Comment la prévalence des réseaux et la montée du fake signent-elles l’évaporation de la garantie de l’Autre ? C’est ce que nous enseigne un fait divers qui a défrayé la chronique en janvier 2025, révélant un rapport contemporain entre croyance et vérité.
Histoire vraie
Une quinquagénaire française révèle s’être fait extorquer une somme astronomique par un faux Brad Pitt sur internet.
Le procédé ne date pas d’hier : un Brad Pitt ou autre sex-symbol vous choisit et vous séduit virtuellement à coups de photos et de vidéos réalisées grâce à l’Intelligence Artificielle. L’amour installé, cet escroc tombe gravement malade et vous demande de payer ses frais d’hôpitaux. Avec la mise en jeu de l’argent, la croyance passe à la certitude, jusqu’à la ruine – point de réveil. C’est en ce point que l’histoire de cette femme éclate au grand jour et se fait connaître au lieu de l’Autre, au vu de la somme versée.
La duperie de s’être crue cette exception semble alors trouver son pendant dans la question commune : « Mais comment a-t-elle pu être aussi c… ? ». Le sujet, ramené à son choix d’y croire, révèle une « faute » qui devient celle de l’autre dont il est la victime, faisant l’impasse sur sa responsabilité subjective. Ramené à l’universel d’un discours victimaire, il s’entend que « cela peut arriver à tout le monde ».
La vérité au temps de l’Autre qui n’existe pas
La structure de réseau caractéristique de notre époque, est bien susceptible de rendre compte de l’expansion de ce phénomène qui exploite la « duperie du possible1 » pour des sujets « désengrenés du discours de l’Autre2 », celle de pouvoir côtoyer sur un pied d’égalité les figures de l’idéal par une traversée de l’écran imaginaire. Le fake semble être à ce titre la condition pour que se rejoignent à leur horizon réalité et fiction, vérité et croyance. À cet horizon, tout devient fake. Le « trop beau » (pour être vrai) de ce montage dévoile alors la teneur de son envers : identité fake, amour fake, croyance fake… ne témoignent que trop bien de l’absence de garantie de l’Autre sur la vérité.

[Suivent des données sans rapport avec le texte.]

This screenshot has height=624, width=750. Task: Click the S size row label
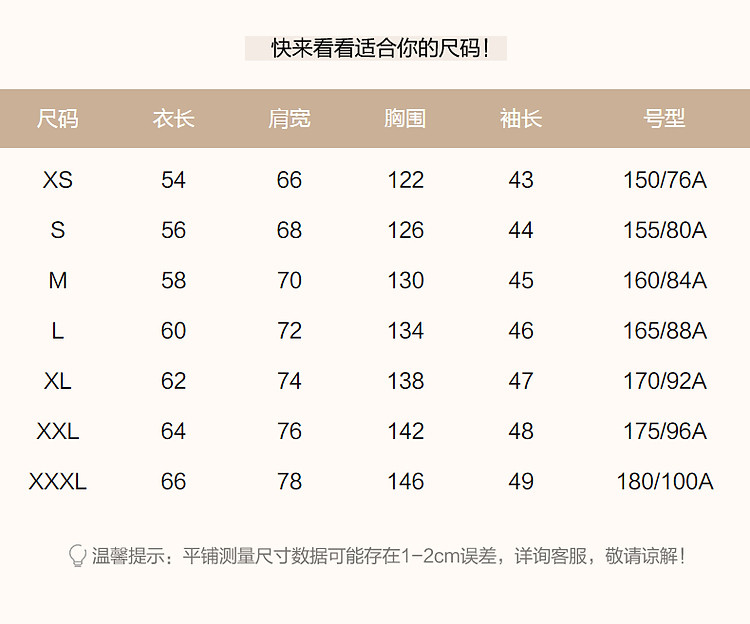58,230
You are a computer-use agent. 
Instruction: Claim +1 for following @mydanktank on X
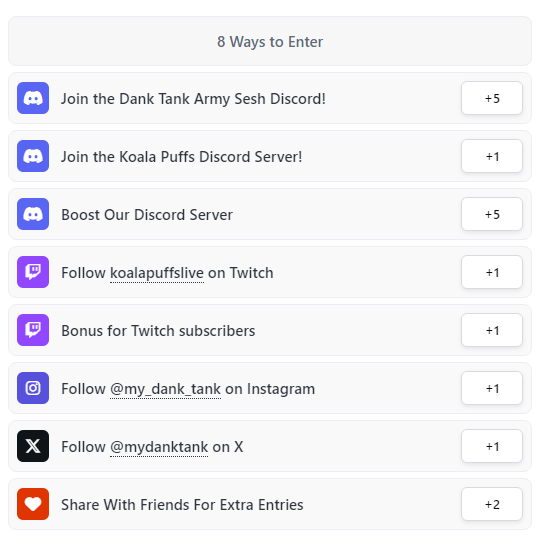[492, 446]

Au temps de l’Autre qui n’existe pas, écrit Jacques-Alain Miller, correspondrait « une sorte de débilité généralisée3 » présentant des affinités avec un « Autre flottant ». Lacan donne également une indication au sujet de cette débilité : il « appelle débilité mentale le fait d’être un être parlant qui n’est pas solidement installé dans un discours [,] c’est-à-dire qu’entre deux discours, il flotte4 ». Deux discours semblent en jeu : premièrement celui que Lacan a institué au titre de l’inconscient comme « discours de l’Autre » ; deuxièmement le « discours5 victimaire » qui en présentifie le rejet. Dans cette apparente continuité du discours, la duperie du sujet par son propre inconscient se rabat au niveau de la rivalité imaginaire : ce n’est plus le sujet qui se fait duper par son inconscient, mais l’autre qui le trompe et le manipule.
À ne pas reconnaître la part qui revient au sujet de pouvoir se tromper et d’y trouver à son insu une vérité singulière, ce sujet ne serait-il pas susceptible de devenir lui-même « victime » de son inconscient ?
Jérémie Wiest
[1] Miller J.-A., « L’inconscient et le corps parlant », La Cause du désir, n°88, octobre 2014, p. 113.
[2] Cf. Laurent É., Miller J.-A., « L’orientation lacanienne. L’Autre qui n’existe pas et ses comités d’éthique », enseignement prononcé dans le cadre du département de psychanalyse de l’université Paris 8, leçon du 27 novembre1996, inédit.
[3] Ibid.
[4] Lacan J., Le Séminaire, livre XIX, …ou pire, texte établi par J.-A. Miller, Paris, Seuil, 2011, p. 131.
[5] Ici, le terme de discours est à entendre dans son usage courant et non selon les quatre discours formalisés par Lacan.